Comment 1 Fangge Jin 2021-04-15 09:39:18 UTC
Created attachment 1772108 [details]
logs from both src and dest hosts

Comment 2 Fangge Jin 2021-04-15 09:43:11 UTC
It can also be reproduced by "virsh destroy vm"

Comment 3 Fangge Jin 2021-04-15 09:52:54 UTC
libvirtd can respond to other virsh command, it is just migration process hangs.

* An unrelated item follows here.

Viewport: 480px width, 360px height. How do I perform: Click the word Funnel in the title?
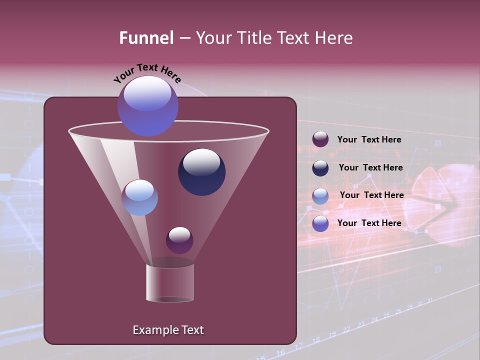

Comment 5 Jiri Denemark 2021-07-16 15:09:06 UTC
A fix was sent upstream for review: https://listman.redhat.com/archives/libvir-list/2021-July/msg00451.html

Comment 6 Jiri Denemark 2021-07-16 15:11:57 UTC
*** Bug 1967715 has been marked as a duplicate of this bug. ***

Comment 7 Jiri Denemark 2021-07-19 13:51:49 UTC
This issue is fixed upstream by

commit 364995ed5708b71f2cab09c0416a66013f0a283f
Refs: v7.5.0-117-g364995ed57
Author:     Jiri Denemark <jdenemar>
AuthorDate: Fri Jul 16 15:52:50 2021 +0200
Commit:     Jiri Denemark <jdenemar>
CommitDate: Mon Jul 19 15:49:16 2021 +0200

    qemu: Signal domain condition in qemuProcessStop a bit later

    Signaling the condition before vm->def->id is reset to -1 is dangerous:
    in case a waiting thread wakes up, it does not see anything interesting
    (the domain is still marked as running) and just enters virDomainObjWait
    where it waits forever because the condition will never be signalled
    again.

    Originally it was impossible to get into such situation because the vm
    object was locked all the time between signaling the condition and
    resetting vm->def->id, but after commit 860a999802 released in 6.8.0,
    qemuDomainObjStopWorker called in qemuProcessStop between
    virDomainObjBroadcast and setting vm->def->id to -1 unlocks the vm
    object giving other threads a chance to wake up and possibly hang.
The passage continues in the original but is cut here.